PeerPoint Requirements Definition -- Section 1. Identity Management

26 views

Skip to first unread message

Poor Richard

unread,

Jul 10, 2012, 9:29:19 AM7/10/12

to building-a-distributed...@googlegroups.com

[The following is a new draft addition to the PeerPoint Open Requirements Definition and Design Specification Proposal. The PeerPoint project is an open and collaborative effort to develop requirements, standards, and specifications for peer-to-peer internet technologies that will promote fair and sustainable societies.]

PeerPoint Identity Management

The first step in defining the problem space of identity management is to define identity. What is it? From The Free Dictionary (tfd.com):

identity: 1. The collective aspect of the set of characteristics by which a thing is definitively recognizable or known

PeerPoint Terms and Definitions

entity: anything that has a definite, recognizable identity, whether a person, group, organization, place, object, computer, mobile device, concept, etc.

Identity conceptual view (credit: Wikipedia)
attribute: any characteristic, property, quality, trait, etc. that is inherent in or attributed to an entity. An entity has one or more attributes and an attribute has one or more values. For example "the sky (entity) has color (attribute) of blue (value)." This entity-attribute-value (EAV) model is sometimes called a "triple" as in the Resource Description Framework (RDF). An attribute (which is also a kind of entity) may have attributes of its own. These are often logically nested in a hierarchical fashion. For example, an address may be an attribute of a company but also an entity with attributes of street, city, state, etc. An entity may have multiple instances of the same attributes, such as multiple aliases or addresses. (Different programming languages, protocols, frameworks, and applications may organize the entity-attribute-value model differently; or use different terms such as object for entity or property for attribute; but this is probably the most generic approach.)
Rdf-graph3 (Photo credit: Wikipedia)

identity: a definitive and recognizable set of attribute-value pairs (or entity-attribute-value triples) for a particular entity. The set of attribute-value pairs may be partial or exhaustive, depending on the intended purpose of the identity construct.
identification (ID): a dataset (value, record, file, etc) which represents the most concise amount of information required to specify a particular entity and distinguish it from others. An ID may be local to a particular context, such as a company employee ID or inventory number, or it may be universal. Examples of universal ID are Global Trade Item Numbers (GTIN) and uniform resource identifiers (URI). The ID typically consists of a smaller quantity of data than the full identity dataset and only represents or refers to the full identity.

Identity management problem space

The PeerPoint requirements will explore various parts of the Identity Management problem space, all of which overlap or interpenetrate each other:

description
classification
identity provisioning and discovery (directory services, including identity & directory linking, mapping, and federation)

Entries drawn from a collection
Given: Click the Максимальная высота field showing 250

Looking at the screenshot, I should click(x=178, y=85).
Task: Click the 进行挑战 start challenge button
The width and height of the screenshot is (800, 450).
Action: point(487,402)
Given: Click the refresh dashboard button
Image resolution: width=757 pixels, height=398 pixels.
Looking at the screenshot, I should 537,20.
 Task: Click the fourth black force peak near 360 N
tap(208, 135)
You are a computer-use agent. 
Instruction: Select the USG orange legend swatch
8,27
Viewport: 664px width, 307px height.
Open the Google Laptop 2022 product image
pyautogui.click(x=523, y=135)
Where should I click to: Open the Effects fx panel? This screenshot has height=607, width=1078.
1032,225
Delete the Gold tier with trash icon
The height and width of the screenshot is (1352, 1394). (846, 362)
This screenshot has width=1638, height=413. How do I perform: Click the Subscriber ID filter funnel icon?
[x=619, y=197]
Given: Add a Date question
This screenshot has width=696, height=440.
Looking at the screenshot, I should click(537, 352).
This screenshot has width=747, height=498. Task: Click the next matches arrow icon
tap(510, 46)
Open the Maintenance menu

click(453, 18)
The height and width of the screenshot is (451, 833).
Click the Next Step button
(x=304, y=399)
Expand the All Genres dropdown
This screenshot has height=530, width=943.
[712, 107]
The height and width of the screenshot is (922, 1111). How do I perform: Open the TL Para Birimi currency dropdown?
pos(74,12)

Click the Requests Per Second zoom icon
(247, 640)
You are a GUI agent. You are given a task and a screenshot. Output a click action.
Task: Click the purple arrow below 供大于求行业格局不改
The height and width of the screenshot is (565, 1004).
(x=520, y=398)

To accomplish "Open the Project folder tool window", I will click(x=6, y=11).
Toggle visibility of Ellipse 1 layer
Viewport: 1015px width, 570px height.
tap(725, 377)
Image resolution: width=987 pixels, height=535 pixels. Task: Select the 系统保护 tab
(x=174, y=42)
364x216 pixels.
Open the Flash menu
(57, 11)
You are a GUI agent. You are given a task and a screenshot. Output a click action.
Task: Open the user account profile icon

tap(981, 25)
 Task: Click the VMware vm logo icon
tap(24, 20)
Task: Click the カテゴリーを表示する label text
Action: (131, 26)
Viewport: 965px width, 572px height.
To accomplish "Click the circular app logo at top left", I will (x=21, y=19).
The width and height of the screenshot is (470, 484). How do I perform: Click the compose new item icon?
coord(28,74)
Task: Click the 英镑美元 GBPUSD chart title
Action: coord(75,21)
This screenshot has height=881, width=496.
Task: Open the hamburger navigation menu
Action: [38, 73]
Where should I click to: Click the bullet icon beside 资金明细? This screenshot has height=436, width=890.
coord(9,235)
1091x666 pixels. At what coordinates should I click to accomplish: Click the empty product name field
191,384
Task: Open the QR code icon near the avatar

REQUIRED TASKS
#1 Print the section of the PeerPoint identity management post that opens with the words containing "identity: a definitive" and closes with "the identity construct.".
#2 In the PeerPoint identity management post, which two examples of universal ID are named?

WRITTEN RESPONSES
#1
identity: a definitive and recognizable set of attribute-value pairs (or entity-attribute-value triples) for a particular entity. The set of attribute-value pairs may be partial or exhaustive, depending on the intended purpose of the identity construct.

#2 Global Trade Item Numbers (GTIN) and uniform resource identifiers (URI).